Akademi kehidupan, yang berarti pula berusaha tak henti-henti menjadi “seekor kuda” yang memungut serpihan kecil sejarah guna, meminjam Goenawan Mohamad, “keadaan yang lebih adil dan tanpa luka”. Keadaan yang didapati dari pengorbanan, aku sadar mesti ada yang menjadi korban. Maka untuk itu, belum terlambat untuk ku ucap sehimpun maaf itu. Terkhusus bagi kedua orang tuaku yang utama dalam tiap larik doaku selepas sembahyang. Sehimpun maaf, tanpa rasa sesal itu.

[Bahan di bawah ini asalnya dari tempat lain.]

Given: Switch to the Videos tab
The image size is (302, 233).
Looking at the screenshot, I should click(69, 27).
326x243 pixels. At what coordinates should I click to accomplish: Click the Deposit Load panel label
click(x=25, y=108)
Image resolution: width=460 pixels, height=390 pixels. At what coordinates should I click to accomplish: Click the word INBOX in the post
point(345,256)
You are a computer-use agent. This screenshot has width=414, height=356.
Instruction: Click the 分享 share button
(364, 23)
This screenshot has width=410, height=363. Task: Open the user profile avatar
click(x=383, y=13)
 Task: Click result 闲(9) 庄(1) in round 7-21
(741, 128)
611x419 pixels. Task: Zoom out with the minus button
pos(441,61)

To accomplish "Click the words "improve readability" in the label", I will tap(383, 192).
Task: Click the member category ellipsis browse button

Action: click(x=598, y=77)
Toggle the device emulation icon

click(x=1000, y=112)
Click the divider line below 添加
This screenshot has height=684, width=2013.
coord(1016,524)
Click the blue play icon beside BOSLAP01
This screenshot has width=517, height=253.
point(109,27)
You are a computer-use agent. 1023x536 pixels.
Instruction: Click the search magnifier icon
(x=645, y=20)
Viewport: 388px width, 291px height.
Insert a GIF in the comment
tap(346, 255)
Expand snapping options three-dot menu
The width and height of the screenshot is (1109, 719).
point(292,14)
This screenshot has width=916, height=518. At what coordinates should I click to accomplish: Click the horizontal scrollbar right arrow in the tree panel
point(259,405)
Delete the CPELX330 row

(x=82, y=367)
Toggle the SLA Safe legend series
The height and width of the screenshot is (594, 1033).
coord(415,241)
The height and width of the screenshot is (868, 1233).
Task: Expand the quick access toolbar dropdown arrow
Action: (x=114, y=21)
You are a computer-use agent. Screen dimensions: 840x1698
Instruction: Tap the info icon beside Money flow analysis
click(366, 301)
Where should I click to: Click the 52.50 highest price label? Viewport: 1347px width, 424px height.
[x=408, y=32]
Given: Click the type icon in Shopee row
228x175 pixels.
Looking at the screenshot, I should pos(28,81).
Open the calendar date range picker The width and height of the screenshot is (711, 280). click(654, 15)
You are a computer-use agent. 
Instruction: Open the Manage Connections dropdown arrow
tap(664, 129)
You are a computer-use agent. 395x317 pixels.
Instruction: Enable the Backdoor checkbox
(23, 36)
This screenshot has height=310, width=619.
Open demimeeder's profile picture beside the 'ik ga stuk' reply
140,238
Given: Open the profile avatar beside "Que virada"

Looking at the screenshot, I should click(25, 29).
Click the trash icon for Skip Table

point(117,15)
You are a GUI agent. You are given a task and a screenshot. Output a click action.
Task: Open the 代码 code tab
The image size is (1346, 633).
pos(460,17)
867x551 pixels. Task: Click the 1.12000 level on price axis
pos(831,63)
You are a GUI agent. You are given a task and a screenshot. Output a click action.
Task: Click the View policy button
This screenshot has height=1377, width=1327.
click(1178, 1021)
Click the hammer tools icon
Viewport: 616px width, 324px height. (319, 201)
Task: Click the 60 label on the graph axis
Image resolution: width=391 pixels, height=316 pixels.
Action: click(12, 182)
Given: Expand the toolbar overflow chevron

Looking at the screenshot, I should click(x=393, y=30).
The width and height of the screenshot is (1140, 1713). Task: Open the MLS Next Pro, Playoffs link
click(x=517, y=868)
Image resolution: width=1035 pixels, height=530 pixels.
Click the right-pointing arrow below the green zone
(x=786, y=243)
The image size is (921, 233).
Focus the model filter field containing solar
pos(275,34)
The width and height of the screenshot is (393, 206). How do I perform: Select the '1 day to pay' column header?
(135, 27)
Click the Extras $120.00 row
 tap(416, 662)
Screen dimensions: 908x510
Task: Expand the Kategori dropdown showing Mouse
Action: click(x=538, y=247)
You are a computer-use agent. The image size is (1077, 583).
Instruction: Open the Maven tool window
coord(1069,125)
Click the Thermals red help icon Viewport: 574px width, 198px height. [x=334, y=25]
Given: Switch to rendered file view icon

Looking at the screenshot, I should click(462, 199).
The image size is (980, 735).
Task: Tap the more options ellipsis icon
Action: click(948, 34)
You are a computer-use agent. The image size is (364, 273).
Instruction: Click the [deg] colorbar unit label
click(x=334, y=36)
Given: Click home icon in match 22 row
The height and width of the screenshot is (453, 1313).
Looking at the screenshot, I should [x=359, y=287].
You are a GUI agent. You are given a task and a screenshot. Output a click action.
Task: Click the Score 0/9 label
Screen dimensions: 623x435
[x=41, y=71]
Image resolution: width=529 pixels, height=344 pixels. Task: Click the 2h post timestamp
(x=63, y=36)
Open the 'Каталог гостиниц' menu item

Itulah sekelumit pergumulan batinku yang mengendap genap 4 tahun ini. Ia hadir untuk menampar kehendakku, sekaligus menguatkanku. Setidaknya, perlu permenungan akan avontur yang telah untuk akan terjadi: apa yang terubah? sejarah dengan huruf kecil itu setia inheren bersama sejarah dengan huruf kapital? –mestinya tak selesai oleh adagium Heraclitus: “yang tetap itu adalah perubahan”. Karenanya, aku sebagai maha-siswa. Aku sebagai Indonesia. A
ku sebagai manusia sedikitnya berpikir mengingat kembali apa yang dikhawatirkan Immanuel Kant, yang dikutip Rizal Mallarangeng dalam kumpulan esainya, Dari Langit dengan “out of the crooked timber of humanity, no straight thing was ever made”.